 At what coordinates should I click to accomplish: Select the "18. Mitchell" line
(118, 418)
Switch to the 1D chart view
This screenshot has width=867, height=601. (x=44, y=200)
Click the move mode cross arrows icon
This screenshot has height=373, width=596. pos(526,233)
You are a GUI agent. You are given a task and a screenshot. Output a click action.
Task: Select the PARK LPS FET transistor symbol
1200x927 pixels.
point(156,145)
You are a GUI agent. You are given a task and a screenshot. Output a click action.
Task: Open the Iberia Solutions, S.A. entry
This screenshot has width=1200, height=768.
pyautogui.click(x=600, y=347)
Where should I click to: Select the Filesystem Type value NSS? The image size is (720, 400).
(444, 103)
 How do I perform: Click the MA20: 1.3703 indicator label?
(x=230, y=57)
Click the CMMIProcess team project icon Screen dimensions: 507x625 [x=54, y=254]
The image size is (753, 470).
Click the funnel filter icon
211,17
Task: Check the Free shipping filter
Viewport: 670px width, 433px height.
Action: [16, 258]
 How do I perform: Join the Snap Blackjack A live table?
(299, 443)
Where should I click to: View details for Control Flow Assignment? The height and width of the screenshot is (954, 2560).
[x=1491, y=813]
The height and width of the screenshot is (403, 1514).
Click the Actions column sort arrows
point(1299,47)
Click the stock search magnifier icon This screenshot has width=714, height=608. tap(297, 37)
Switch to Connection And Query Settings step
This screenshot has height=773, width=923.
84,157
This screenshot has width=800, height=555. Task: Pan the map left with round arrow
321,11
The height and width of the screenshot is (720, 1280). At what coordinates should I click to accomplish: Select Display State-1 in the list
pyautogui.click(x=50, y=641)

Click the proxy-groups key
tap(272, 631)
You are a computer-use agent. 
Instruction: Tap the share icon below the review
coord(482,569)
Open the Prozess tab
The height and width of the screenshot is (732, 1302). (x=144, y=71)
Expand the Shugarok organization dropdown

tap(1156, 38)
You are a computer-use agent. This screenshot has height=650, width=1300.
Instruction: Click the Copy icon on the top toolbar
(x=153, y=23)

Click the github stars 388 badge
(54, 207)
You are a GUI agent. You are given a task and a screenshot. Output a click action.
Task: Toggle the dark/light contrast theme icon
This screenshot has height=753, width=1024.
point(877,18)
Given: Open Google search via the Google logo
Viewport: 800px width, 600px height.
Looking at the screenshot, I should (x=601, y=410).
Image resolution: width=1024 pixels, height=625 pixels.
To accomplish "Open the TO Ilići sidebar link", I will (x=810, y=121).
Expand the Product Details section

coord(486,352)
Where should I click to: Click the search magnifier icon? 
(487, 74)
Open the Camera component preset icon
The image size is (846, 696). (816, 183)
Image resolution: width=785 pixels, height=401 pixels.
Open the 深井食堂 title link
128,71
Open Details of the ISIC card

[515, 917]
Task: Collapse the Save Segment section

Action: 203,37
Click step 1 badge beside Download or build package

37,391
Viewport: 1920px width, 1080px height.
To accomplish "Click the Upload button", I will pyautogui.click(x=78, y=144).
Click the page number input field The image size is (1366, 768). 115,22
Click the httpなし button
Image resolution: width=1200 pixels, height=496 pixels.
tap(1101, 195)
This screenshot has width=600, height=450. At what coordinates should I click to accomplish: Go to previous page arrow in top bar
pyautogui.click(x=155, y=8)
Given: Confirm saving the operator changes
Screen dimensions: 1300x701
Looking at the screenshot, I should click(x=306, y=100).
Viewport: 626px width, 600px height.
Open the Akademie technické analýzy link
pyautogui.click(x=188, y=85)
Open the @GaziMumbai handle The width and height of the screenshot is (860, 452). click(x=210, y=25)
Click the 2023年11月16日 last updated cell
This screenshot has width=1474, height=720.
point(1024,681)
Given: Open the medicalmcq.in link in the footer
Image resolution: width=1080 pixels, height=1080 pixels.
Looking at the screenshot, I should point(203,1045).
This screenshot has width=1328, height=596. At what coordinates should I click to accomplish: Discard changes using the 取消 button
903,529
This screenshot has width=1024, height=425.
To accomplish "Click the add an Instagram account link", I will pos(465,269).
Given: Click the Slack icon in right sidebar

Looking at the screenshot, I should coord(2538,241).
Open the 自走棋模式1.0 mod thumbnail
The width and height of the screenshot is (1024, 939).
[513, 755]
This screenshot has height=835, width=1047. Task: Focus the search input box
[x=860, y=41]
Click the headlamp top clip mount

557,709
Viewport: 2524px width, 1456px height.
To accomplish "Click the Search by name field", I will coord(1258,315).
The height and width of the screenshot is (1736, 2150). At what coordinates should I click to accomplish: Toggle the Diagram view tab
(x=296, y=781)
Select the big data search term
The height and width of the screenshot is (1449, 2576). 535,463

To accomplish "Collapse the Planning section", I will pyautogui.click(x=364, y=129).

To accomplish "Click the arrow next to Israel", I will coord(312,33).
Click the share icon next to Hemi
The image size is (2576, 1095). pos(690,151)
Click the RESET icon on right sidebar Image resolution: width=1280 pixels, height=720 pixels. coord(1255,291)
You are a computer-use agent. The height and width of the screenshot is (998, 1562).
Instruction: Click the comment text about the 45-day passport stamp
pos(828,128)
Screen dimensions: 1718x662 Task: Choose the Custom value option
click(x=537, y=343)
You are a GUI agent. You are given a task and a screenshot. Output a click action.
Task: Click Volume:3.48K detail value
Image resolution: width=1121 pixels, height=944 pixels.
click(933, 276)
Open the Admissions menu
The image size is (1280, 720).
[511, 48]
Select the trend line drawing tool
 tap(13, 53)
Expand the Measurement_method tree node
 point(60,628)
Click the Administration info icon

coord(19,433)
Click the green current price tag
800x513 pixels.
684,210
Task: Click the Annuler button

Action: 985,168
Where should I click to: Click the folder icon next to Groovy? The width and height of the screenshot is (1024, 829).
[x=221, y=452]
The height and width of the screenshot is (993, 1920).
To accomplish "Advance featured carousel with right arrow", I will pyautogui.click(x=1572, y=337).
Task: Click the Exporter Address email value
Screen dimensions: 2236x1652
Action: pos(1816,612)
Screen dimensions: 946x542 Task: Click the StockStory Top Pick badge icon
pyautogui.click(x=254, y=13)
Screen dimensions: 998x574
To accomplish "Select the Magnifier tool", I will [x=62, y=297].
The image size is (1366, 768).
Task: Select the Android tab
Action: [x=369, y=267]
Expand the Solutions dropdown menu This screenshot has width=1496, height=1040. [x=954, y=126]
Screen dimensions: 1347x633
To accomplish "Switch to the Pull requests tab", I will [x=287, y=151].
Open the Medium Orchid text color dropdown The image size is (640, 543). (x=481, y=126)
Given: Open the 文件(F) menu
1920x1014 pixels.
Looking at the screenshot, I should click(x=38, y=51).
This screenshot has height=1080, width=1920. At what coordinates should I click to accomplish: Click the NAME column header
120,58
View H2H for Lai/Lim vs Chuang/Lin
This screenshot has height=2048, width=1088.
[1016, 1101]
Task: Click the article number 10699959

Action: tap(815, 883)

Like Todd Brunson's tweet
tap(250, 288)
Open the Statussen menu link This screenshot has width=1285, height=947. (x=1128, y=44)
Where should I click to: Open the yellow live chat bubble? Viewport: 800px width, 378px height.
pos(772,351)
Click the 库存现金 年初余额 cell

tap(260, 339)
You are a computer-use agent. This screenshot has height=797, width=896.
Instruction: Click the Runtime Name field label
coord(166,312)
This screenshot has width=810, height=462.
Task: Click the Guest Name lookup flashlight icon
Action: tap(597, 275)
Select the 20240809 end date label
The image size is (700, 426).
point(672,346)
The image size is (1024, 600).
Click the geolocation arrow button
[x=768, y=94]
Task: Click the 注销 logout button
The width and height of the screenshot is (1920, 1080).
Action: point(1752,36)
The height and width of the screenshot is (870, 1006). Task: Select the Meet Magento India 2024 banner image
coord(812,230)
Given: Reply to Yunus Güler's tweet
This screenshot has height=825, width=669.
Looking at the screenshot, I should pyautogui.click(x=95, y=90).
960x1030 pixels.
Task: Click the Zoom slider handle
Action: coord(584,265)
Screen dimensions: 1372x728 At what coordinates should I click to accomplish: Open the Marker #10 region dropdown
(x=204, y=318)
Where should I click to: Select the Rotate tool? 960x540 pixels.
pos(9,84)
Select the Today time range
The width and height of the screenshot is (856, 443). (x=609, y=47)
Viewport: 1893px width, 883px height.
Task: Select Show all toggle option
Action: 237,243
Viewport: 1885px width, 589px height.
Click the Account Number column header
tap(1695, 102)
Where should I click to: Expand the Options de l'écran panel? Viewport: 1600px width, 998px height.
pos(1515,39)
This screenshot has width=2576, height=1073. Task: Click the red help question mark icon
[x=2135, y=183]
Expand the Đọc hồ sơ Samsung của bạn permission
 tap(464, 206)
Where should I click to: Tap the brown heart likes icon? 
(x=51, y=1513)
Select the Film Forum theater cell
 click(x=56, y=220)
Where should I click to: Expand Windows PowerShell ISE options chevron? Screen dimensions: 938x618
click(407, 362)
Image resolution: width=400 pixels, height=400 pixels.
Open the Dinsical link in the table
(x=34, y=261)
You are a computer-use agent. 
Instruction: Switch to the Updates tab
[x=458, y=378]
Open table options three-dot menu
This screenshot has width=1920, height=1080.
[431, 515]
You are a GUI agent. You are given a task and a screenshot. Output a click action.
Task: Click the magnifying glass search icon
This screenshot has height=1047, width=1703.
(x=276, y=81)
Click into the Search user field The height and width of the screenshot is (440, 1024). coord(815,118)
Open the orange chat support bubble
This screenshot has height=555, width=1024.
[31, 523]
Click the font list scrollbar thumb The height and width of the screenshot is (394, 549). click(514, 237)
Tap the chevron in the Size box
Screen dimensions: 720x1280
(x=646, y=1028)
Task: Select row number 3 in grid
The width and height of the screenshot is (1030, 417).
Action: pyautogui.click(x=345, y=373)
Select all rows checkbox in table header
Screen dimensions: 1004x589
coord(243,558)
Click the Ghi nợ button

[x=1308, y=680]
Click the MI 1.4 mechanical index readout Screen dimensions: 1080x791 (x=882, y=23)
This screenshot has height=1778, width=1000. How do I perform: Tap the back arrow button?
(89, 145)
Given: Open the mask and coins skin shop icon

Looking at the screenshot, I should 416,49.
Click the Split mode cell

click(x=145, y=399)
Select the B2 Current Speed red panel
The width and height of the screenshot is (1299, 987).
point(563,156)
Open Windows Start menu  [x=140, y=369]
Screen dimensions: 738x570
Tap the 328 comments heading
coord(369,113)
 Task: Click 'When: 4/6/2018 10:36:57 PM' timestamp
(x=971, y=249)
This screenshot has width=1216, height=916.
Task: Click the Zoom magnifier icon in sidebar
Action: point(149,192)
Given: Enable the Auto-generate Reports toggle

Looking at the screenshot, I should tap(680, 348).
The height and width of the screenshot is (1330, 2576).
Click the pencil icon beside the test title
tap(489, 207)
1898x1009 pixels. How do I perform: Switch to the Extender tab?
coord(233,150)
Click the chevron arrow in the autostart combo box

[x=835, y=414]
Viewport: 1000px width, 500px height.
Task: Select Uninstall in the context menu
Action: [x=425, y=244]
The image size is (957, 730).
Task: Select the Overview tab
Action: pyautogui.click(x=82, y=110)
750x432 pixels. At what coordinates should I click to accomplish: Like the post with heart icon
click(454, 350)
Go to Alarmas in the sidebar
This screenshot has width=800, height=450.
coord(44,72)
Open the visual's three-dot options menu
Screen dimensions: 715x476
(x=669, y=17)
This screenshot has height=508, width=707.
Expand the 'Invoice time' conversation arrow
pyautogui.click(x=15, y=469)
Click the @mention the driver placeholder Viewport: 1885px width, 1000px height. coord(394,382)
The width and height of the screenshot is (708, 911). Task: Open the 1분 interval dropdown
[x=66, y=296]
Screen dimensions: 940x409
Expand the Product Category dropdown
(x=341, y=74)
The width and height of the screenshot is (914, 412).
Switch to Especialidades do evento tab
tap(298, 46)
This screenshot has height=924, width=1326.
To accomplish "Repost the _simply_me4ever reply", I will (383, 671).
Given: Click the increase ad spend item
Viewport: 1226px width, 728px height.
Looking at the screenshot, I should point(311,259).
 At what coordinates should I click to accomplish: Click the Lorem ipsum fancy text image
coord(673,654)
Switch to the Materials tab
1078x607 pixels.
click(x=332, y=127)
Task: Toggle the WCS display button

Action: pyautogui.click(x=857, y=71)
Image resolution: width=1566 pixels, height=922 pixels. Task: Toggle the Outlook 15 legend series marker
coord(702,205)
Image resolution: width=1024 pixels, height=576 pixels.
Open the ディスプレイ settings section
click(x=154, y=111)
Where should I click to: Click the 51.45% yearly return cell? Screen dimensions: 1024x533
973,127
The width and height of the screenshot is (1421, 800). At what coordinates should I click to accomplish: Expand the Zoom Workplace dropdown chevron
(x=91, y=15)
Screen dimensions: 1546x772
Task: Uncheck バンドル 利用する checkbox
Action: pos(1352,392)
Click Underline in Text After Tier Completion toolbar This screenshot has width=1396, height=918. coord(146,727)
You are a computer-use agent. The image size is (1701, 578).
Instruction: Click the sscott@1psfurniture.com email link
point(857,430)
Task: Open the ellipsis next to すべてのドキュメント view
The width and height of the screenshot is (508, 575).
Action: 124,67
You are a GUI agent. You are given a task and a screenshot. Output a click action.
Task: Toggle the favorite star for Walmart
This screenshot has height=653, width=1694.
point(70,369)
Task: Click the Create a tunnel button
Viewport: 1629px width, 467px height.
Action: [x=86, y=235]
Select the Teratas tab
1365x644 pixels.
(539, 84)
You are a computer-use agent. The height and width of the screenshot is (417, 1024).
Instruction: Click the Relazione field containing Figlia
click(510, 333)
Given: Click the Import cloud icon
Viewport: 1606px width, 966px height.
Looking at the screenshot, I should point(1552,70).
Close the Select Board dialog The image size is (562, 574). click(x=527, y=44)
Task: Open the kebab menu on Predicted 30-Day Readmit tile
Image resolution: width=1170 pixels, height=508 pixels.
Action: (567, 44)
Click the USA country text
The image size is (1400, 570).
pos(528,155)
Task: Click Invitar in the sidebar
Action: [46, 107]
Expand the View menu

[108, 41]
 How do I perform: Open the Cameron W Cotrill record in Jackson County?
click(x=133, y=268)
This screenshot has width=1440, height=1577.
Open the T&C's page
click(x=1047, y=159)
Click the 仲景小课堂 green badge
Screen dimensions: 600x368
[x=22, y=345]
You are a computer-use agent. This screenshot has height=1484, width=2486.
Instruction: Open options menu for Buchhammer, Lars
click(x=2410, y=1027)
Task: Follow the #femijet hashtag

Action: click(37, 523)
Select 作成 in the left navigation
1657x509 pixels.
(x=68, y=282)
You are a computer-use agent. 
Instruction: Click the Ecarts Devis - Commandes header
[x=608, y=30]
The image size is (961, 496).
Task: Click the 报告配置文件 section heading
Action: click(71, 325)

● ● ● ● ●

-- YOUR INSTRUCTIONS --
Rewrite the rows from the line containing "Select the trend line drawing tool" through the line containing "tap(250, 288)", replacing "Groovy" with "Kotlin" and leaving everything else unchanged.

-- SOLUTION FOR THIS EXERCISE --
Select the trend line drawing tool
 tap(13, 53)
Expand the Measurement_method tree node
 point(60,628)
Click the Administration info icon

coord(19,433)
Click the green current price tag
800x513 pixels.
684,210
Task: Click the Annuler button

Action: 985,168
Where should I click to: Click the folder icon next to Kotlin? The width and height of the screenshot is (1024, 829).
[x=221, y=452]
The height and width of the screenshot is (993, 1920).
To accomplish "Advance featured carousel with right arrow", I will pyautogui.click(x=1572, y=337).
Task: Click the Exporter Address email value
Screen dimensions: 2236x1652
Action: pos(1816,612)
Screen dimensions: 946x542 Task: Click the StockStory Top Pick badge icon
pyautogui.click(x=254, y=13)
Screen dimensions: 998x574
To accomplish "Select the Magnifier tool", I will [x=62, y=297].
The image size is (1366, 768).
Task: Select the Android tab
Action: [x=369, y=267]
Expand the Solutions dropdown menu This screenshot has width=1496, height=1040. [x=954, y=126]
Screen dimensions: 1347x633
To accomplish "Switch to the Pull requests tab", I will [x=287, y=151].
Open the Medium Orchid text color dropdown The image size is (640, 543). (x=481, y=126)
Given: Open the 文件(F) menu
1920x1014 pixels.
Looking at the screenshot, I should click(x=38, y=51).
This screenshot has height=1080, width=1920. At what coordinates should I click to accomplish: Click the NAME column header
120,58
View H2H for Lai/Lim vs Chuang/Lin
This screenshot has height=2048, width=1088.
[1016, 1101]
Task: Click the article number 10699959

Action: tap(815, 883)

Like Todd Brunson's tweet
tap(250, 288)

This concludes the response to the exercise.